05.03.2019 — President Instructed Ministry of Justice to Prepare Legislative Amendments, Mitigating Legislation on Administrative Responsibility

According to the results of the last forum of the All-Russian public organization “Business Russia”, the President Vladimir Putin instructed the Ministry of Justice to develop changes in legislation regarding the mitigation of legislation on administrative responsibility. Among the proposals were the prohibition of simultaneous application of administrative penalties to the company and its officials for the same action, the ban on the using of several administrative penalties for similar offenses and a number of other measures.

Following the results of discussion of business problems at the last forum of the All-Russian public organization “Business Russia” the President of the Russian Federation proposed to make changes in the legislation on administrative responsibility in order to improve the business climate and mitigate administrative legislation.

Currently, law enforcement agencies widely practice the simultaneous imposition of fines on both the company and its officials, as well as the imposition of multiple fines for similar violations, responsibility for which is provided for by one article of the Russian Federation Code on Administrative Offenses. The President proposed to eliminate this practice at the legislative level.

Also, in order to make available the objectivity of the cases consideration on administrative offenses, it was proposed to exclude the possibility of consideration of cases initiated as a result of inspections by government officials who participated in the inspection as inspectors.

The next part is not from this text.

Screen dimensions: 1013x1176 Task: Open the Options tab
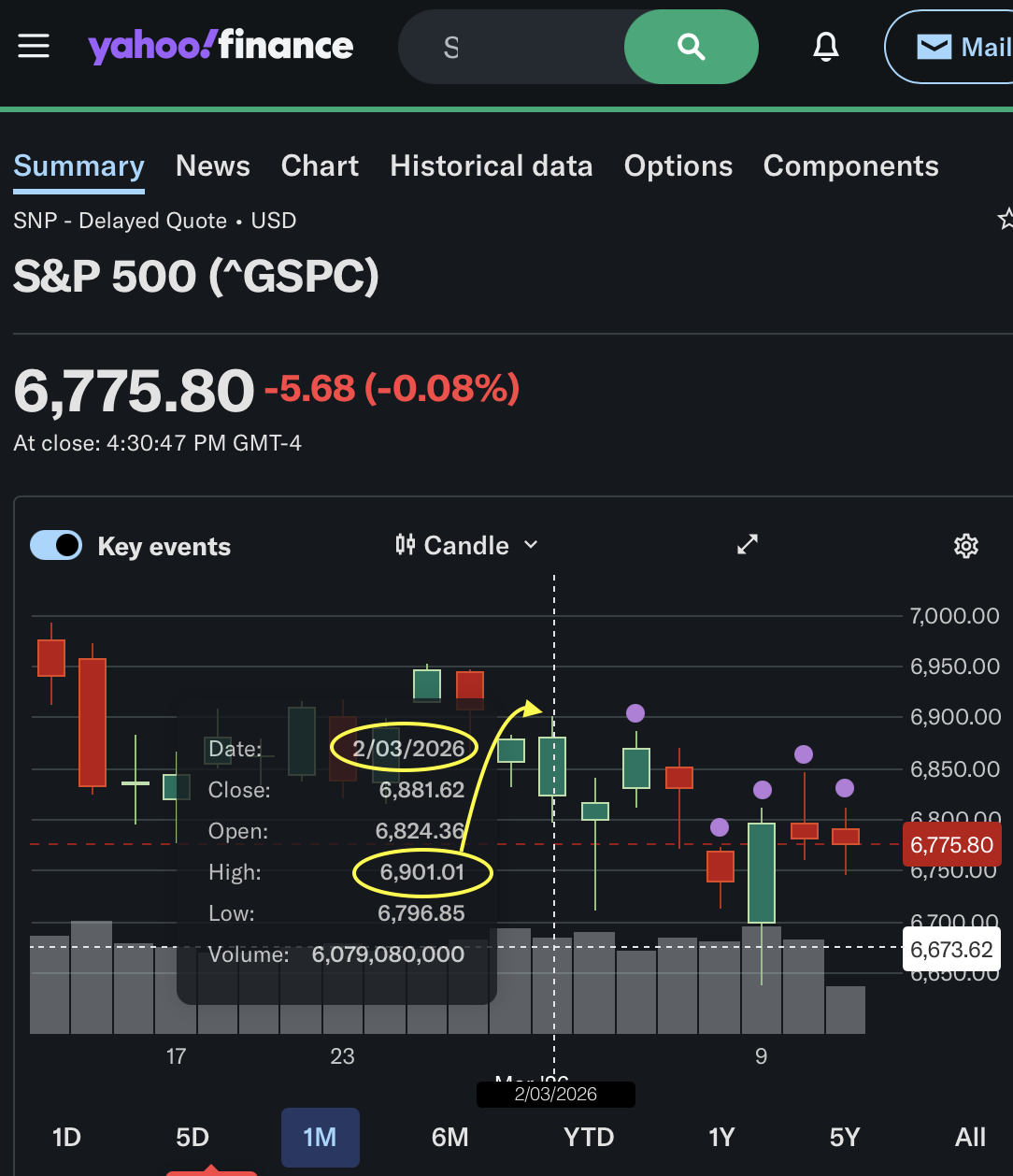click(678, 166)
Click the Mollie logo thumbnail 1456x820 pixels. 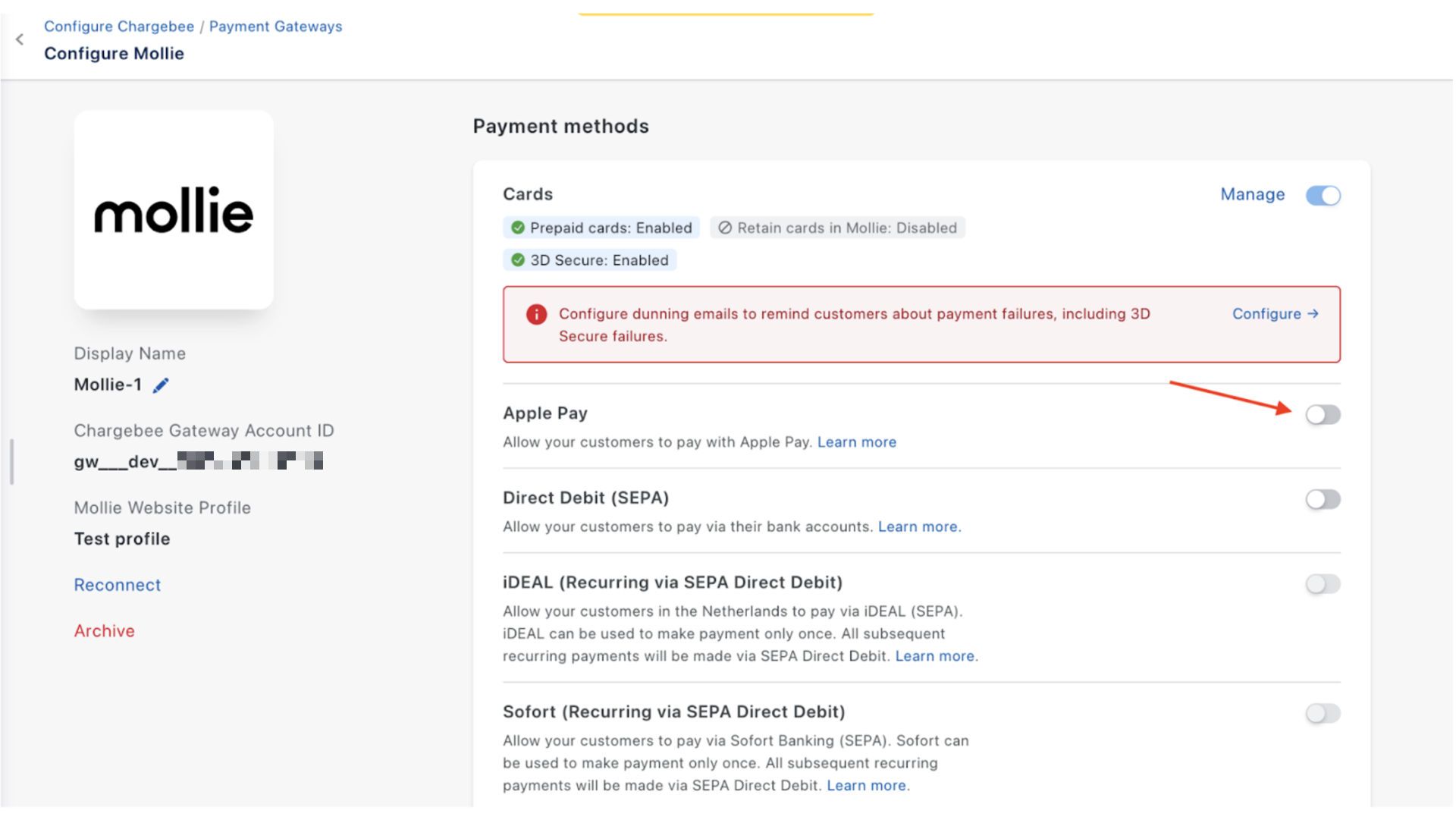pos(174,210)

04.03.2019 — FTS Clarified Procedure for Applying Newly Established Cadastral Value for Tax Purposes

The Federal Tax Service clarified when the new cadastral value of real estate becomes applicable for tax purposes. In particular, the results of determination of the cadastral value shall come into force on 1 January of the year following the year, when the cadastral valuation was conducted, but not earlier than one month after the date of official publication of its results. The beginning of application of the new cadastral value does not depend on the date, when the information was actually included in the Unified State Register of Real Estate.

On 1 March 2019 the Federal Tax Service published clarification on when the new cadastral value starts to be applied for tax purposes after it has been changed.

According to this clarification, the date when the newly approved cadastral value becomes applicable for tax purposes depends on the date of entry into force of the Act approving the results of the cadastral evaluation and does not depend on the date, when the information on the new cadastral value was included in the Unified State Register of Real Estate. At the same time, the above-mentioned Act enters into force on 1 January of the year following the year of the cadastral valuation, but not earlier than one month after the date of its official publication.

Thus, if the results of determination of the cadastral value of real estate are approved by legislative acts adopted in 2018, which enter into force on 1 January 2019, then the established cadastral value becomes applicable for the property tax of individuals and organizations, as well as for the land tax starting from the tax period of 2019.